The specific steps involved in the Ottawa Method are shown in Figure 2.

Figure 2 presents a diagram of how the Ottawa Method is carried out. The figure is further described in detail in the main body of the report, “Method I involved detection of qualitative and/or quantitative signals indicating the need for updating through the assessment of new evidence using specific categories for qualitative (A1-A7) and quantitative (B1-B2) signals as reported in Table 1. For example, a qualitative signal was considered a finding from a newly published pivotal trial which was opposite to that of the CER with respect to an efficacy outcome (e.g., effective vs. ineffective or vice-versa) or harm (e.g., risk of harm outweighs the previously observed benefits), a superior new treatment (e.g., new treatment significantly more effective than one assessed in the CER), or a new subgroup of population (the treatment assessed in the CER has been expanded to a new subgroup of participants). An example of a quantitative signal is the incorporation of a new trial (or trials) into a meta-analysis of the CER leading to an overturn of a statistically non-significant pooled estimate into a statistically significant one or vice-versa.”

Figure 2

Ottawa method.

For each CER, we constructed a summary table that included the following for each Key Question: original conclusion(s), findings of the new literature search, summary of expert assessment, findings from the ECRI search of regulatory bodies, and our final assessment of the currency of the conclusion(s).

Determining Priority for Updating a CER

For each report, we provided an assessment as to whether each conclusion was up to date. We then needed to assign an overall judgment of the priority for updating. We used two criteria in making our final conclusion for a CER:

  • How much of the CER is possibly, probably, or certainly out of date?
  • How out of date is that portion of the CER? For example, would the potential changes to the conclusions involve refinement of original estimates or do the potential changes include the finding that some therapies are no longer favored or may no longer be in use? Is the portion of the CER that is probably or certainly out of date an issue of safety (a drug withdrawn from the market, a black box warning) or the availability of a new drug within class (the latter being less of a signal to update than the former)?
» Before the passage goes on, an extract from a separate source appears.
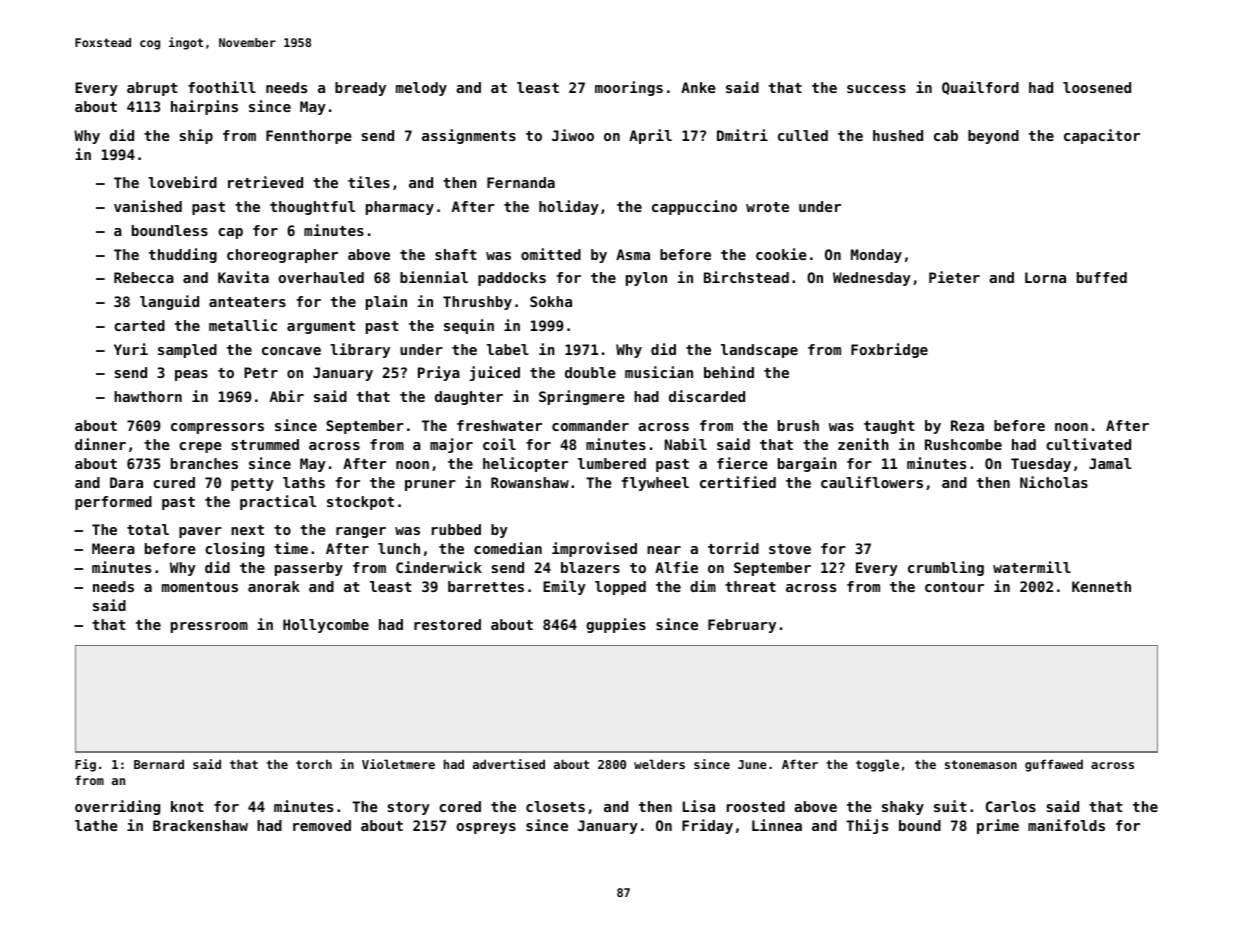  What do you see at coordinates (1032, 567) in the screenshot?
I see `watermill` at bounding box center [1032, 567].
This final conclusion was a global judgment made by all the individuals working on each particular CER. We classified CERs as being low, medium, or high priority for updating, with a notation explaining the rationale for high priority updates. If a therapy was no longer favored, no longer in use, or in question because of a safety concern, we would have recommended that, pending a full update, the original CER be withdrawn; however, no CERs presented this issue during our surveillance.
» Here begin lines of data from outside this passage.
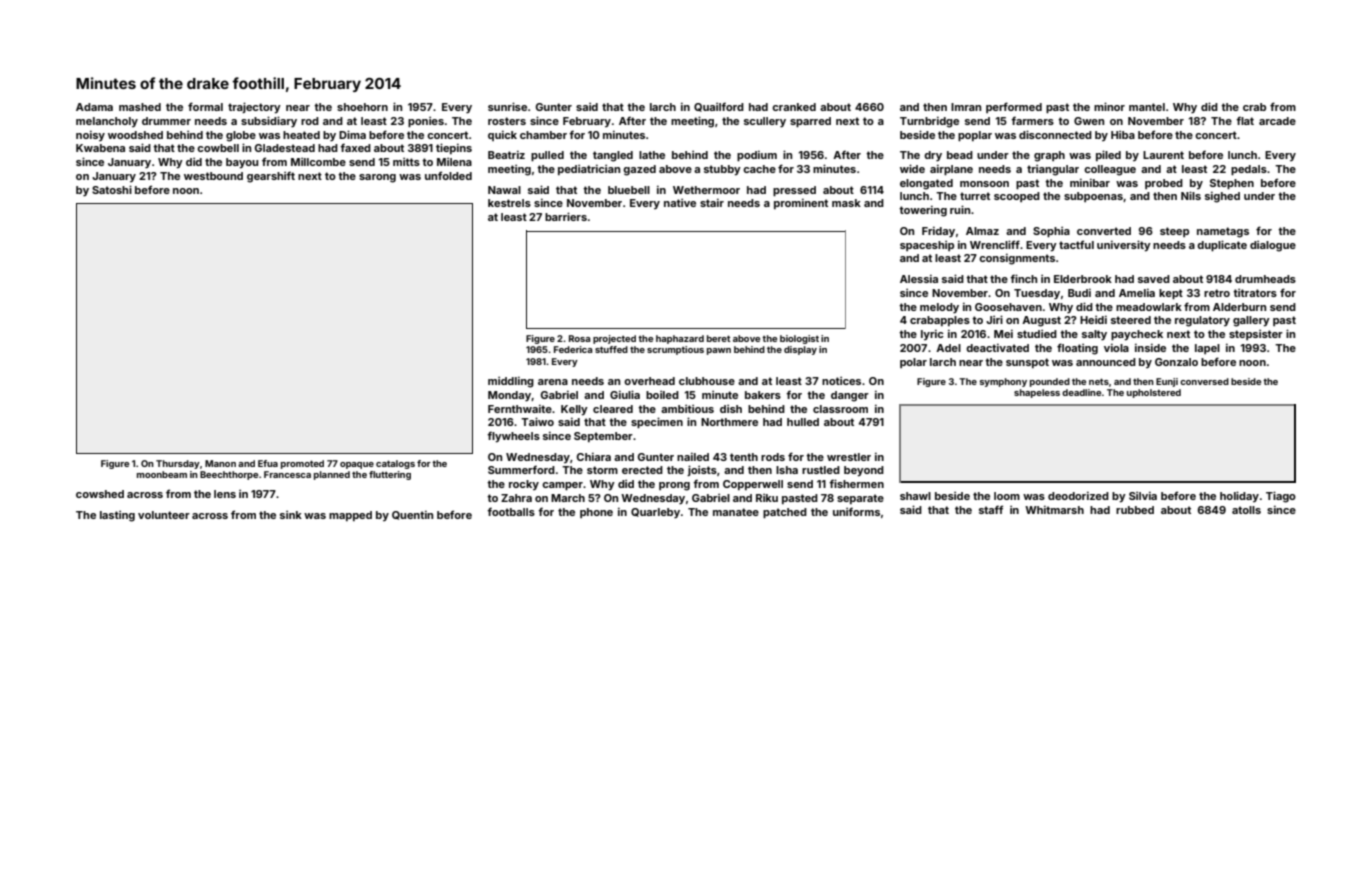  What do you see at coordinates (1143, 495) in the page?
I see `Silvia` at bounding box center [1143, 495].
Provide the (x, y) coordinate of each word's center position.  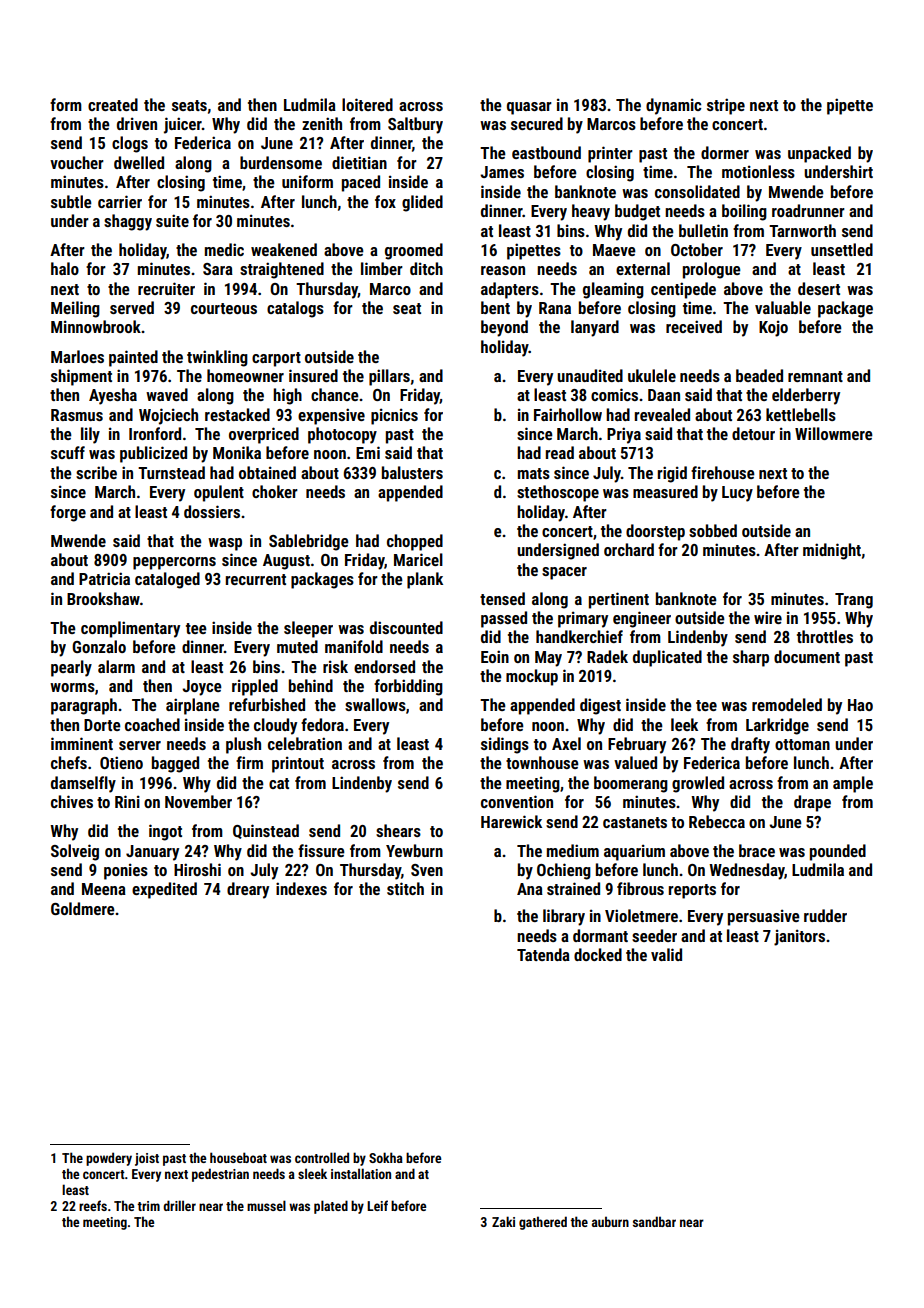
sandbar (654, 1221)
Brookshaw (103, 598)
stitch (405, 888)
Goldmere (83, 908)
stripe (726, 106)
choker (275, 491)
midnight (832, 551)
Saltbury (415, 125)
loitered (367, 104)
Summary Dissemination of Reports to AHRQ

We developed a format for a short summary report that presents the findings from the surveillance process to AHRQ. This format includes a title page that lists the final classification (low, medium, or high) of the priority for updating the CER; the details of the literature search and its yield (with evidence tables); the findings from FDA, Health Canada, and MHRA; the results of any expert opinion that was provided; and a summary table that contains each conclusion from the original CER and our assessment of the degree to which it may be out of date. Examples of such reports (one each judged as being at low, medium, and high priority for updating) are included in Appendix A.
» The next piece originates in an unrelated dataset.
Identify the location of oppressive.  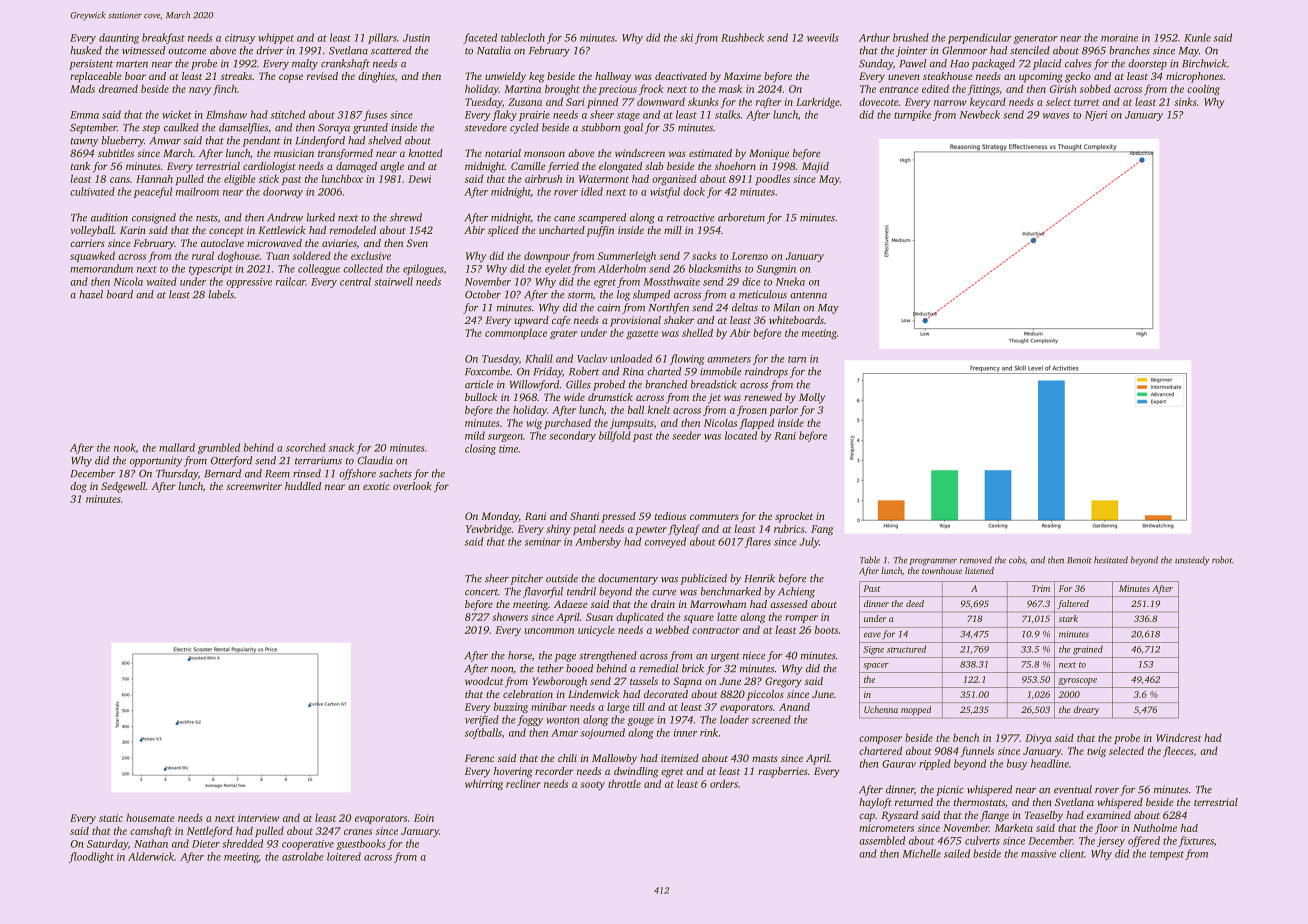
(249, 283).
Peer Review and Public Commentary

Experts were invited to provide external peer review of this report; AHRQ and an associate editor also provided comments. The draft report was posted on the AHRQ Web site for 4 weeks to elicit public comment. We received comments back from three reviewers and one public commentor. We have addressed all peer and public comments, revising the text as appropriate, and have documented all responses in a “disposition of comments report” that will be made available 3 months after the Agency posts the final report on the AHRQ Web site.